ACTIVITY:
Please reproduce the entries exactly, skipping each picture.

INPUT FOR THIS TASK:
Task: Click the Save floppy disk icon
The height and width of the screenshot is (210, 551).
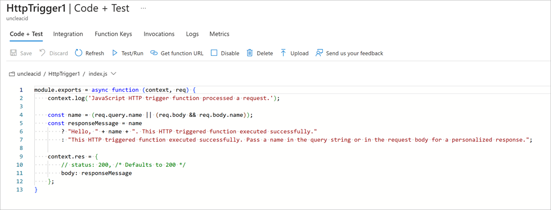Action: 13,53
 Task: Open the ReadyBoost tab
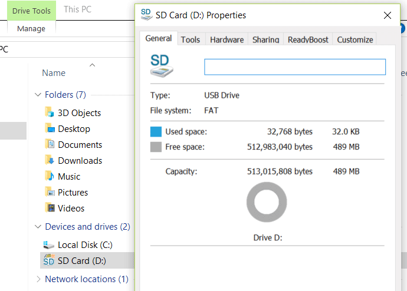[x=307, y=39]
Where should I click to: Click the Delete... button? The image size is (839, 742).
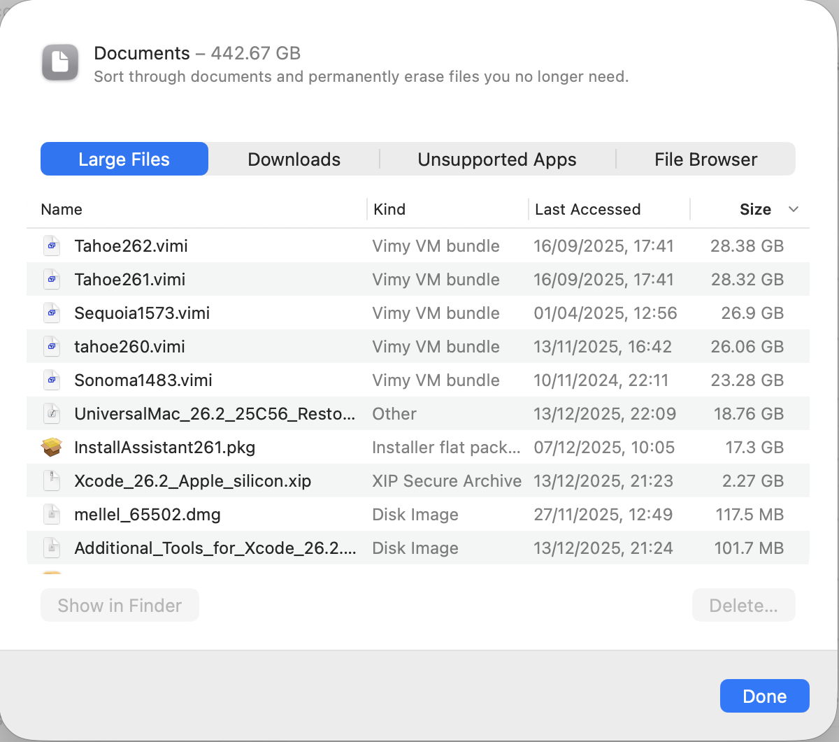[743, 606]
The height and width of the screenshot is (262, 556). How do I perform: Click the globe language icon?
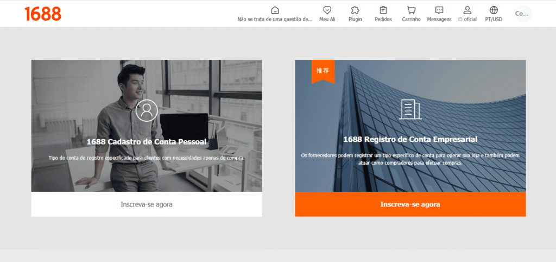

EXERCISE ANSWER:
Task: Click the Save floppy disk icon
The height and width of the screenshot is (210, 551).
Action: 13,53
 Task: Open the ReadyBoost tab
[x=307, y=39]
Where should I click to: Click the Delete... button? The image size is (839, 742).
[743, 606]
The height and width of the screenshot is (262, 556). How do I perform: Click the globe language icon?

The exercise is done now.